キリスト教の優越性、白人の優越性、および優生思想がそこここに述べられている。いくつか引用しておく(下記)。
いくつか為になるところがあったので読んでよかったが、退屈で現今では読む価値のない部分も多い書。
(p.180)
「我々は已に、人間が玉石混淆で数ばかりが増えた場合、どんな社会的困難が起ってくるかを知っている。不幸であったり、我慾一点張りであったり、馬鹿阿呆であったり、何の役にも立たぬような人間共を長生きさせて何の役があろう? 大切なのは人間の質であり数ではない。」
(p.267)
「低能者と天才とが法律の前で平等な者として立つべき謂れはない。愚鈍で物分りの悪い、注意力を働かすことのできない、気の散り易い者は高等の教育にあずかる権利がない。かような者に、完全な発達をとげた者と同一の投票権を与えるのは不合理である。」
(p.314)
「精神的不具者や非常な数の犯罪者に関する問題が未解決のままになっている。

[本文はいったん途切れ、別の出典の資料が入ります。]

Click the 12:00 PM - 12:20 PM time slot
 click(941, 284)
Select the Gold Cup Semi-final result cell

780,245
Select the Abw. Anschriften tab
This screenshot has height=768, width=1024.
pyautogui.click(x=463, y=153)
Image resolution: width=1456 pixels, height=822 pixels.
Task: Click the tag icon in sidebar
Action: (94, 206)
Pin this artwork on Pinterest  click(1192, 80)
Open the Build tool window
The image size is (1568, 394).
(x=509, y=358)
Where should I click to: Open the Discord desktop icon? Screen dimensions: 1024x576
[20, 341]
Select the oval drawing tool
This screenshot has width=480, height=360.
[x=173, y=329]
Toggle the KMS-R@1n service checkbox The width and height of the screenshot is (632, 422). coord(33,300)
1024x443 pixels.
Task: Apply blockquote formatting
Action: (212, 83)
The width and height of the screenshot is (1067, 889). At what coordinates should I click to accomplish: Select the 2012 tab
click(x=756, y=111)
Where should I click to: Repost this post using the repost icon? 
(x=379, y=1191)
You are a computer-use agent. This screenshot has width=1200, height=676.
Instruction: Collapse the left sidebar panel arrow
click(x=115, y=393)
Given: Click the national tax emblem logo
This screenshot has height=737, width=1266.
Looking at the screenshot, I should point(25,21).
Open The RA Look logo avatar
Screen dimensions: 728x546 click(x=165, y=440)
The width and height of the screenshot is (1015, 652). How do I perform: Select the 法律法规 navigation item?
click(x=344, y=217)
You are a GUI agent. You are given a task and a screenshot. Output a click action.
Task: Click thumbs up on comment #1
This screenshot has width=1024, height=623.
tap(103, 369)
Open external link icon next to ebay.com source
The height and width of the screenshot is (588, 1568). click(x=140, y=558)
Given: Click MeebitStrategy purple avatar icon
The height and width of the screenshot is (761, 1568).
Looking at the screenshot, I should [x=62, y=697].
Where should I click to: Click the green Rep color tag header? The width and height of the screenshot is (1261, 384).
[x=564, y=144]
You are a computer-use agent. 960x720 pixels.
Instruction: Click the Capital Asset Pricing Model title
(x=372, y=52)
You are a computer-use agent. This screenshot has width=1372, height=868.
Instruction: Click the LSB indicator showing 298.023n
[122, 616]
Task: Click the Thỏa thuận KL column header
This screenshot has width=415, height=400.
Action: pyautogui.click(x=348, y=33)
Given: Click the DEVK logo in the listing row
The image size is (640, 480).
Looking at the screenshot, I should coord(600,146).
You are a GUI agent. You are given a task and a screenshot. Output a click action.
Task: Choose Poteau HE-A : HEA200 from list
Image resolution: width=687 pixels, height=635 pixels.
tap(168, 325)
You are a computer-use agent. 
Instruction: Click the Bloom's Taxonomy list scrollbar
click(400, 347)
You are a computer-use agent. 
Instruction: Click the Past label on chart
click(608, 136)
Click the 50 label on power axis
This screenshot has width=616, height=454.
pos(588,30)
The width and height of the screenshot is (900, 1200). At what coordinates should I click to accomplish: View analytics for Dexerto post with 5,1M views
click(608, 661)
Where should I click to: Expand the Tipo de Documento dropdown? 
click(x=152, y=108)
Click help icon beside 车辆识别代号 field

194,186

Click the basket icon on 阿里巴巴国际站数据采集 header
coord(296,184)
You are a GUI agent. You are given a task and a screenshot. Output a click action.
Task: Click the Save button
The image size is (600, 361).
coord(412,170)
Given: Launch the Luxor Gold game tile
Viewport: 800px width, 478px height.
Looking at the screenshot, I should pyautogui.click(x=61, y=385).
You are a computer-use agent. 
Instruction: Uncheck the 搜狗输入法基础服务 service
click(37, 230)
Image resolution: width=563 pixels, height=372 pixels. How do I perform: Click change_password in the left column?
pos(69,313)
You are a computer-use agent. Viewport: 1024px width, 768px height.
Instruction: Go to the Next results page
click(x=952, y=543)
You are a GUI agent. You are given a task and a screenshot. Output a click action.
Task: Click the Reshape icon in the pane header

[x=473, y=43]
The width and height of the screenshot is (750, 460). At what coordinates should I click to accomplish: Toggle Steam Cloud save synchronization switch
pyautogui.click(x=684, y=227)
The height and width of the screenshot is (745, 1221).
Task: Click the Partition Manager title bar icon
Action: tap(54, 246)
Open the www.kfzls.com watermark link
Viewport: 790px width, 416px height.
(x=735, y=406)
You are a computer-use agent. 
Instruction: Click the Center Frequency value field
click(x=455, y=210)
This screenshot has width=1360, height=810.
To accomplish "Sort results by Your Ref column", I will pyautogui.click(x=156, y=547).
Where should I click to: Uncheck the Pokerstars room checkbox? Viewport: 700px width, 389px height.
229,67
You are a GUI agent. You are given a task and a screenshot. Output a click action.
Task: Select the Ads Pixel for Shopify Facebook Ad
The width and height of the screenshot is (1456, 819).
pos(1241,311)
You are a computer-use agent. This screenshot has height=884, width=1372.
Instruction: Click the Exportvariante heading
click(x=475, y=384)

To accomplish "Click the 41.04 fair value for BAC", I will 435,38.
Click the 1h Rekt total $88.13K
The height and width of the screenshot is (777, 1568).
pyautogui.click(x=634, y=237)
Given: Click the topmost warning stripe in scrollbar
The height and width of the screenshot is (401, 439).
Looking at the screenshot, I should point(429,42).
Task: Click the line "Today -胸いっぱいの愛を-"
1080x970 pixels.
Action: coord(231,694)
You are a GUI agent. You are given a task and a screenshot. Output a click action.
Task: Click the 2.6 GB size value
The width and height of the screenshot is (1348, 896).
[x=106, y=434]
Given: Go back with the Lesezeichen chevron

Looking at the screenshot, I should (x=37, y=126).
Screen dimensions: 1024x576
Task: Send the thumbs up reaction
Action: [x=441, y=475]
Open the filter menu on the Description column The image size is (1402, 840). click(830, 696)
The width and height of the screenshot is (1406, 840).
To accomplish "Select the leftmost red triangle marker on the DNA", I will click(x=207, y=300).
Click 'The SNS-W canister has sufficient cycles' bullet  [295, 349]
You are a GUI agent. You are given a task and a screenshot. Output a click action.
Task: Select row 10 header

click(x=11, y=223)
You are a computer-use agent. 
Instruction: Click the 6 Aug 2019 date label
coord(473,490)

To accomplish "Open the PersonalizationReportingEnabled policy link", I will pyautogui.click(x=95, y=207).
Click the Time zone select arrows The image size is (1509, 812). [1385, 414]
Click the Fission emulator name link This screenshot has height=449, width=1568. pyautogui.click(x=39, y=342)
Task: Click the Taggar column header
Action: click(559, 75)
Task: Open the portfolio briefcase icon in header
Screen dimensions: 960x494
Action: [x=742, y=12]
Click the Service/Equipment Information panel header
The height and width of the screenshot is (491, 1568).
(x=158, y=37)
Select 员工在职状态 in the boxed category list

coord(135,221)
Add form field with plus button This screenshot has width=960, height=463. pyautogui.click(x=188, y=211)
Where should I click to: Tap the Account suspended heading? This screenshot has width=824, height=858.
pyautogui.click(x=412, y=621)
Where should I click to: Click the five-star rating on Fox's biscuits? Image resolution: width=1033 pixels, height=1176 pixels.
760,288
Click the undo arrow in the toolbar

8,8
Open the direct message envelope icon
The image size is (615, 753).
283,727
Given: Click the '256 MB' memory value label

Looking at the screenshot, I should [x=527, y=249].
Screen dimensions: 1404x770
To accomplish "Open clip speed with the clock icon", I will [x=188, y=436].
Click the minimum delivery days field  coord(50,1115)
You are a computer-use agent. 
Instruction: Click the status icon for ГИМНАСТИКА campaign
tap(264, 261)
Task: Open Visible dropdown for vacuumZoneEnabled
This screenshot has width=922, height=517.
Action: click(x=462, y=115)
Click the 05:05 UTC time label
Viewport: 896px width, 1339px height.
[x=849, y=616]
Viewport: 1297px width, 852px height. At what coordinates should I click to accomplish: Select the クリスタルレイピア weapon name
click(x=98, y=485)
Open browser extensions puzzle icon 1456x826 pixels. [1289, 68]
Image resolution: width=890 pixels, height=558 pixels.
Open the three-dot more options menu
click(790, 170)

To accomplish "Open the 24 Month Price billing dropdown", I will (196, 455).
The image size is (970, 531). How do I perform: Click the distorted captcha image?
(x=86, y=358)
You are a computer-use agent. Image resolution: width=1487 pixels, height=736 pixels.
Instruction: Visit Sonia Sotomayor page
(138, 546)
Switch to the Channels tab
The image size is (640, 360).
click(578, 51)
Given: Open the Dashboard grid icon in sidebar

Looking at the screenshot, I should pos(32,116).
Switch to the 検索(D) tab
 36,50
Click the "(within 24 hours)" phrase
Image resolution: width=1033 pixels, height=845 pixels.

彼らのために、健全な国民は大した負担をもたされている。刑務所や癲狂院の経費、民衆を強盗と狂人とから守護するための費用は莫大なものになっている。実際、文明諸国では、これらの無益有害な者どもを生かしておくために頗る幼稚な方法が執られている。こんな不正常の人間共は正常の者の発達を阻害する。それ故、この問題はもっとよくその正体を直視すべきである。社会はもっと経済的な方法で犯罪人と狂者とを処分すべきでなかろうか?」
(p.315)
「殺人犯とか武装強盗とか、子供を誘拐したとか、貧乏人の物をしぼりとったとか、重大な背任罪を犯した者どもに対しては、適当なガスを用いてらくに死なせるような死刑執行所を設くべきで、そうすれば人道的・経済的に彼らを処分してしまうことができよう。狂人で犯罪人になった者などに対しても、やはりこの処分方法を適用すべきであると思われる。」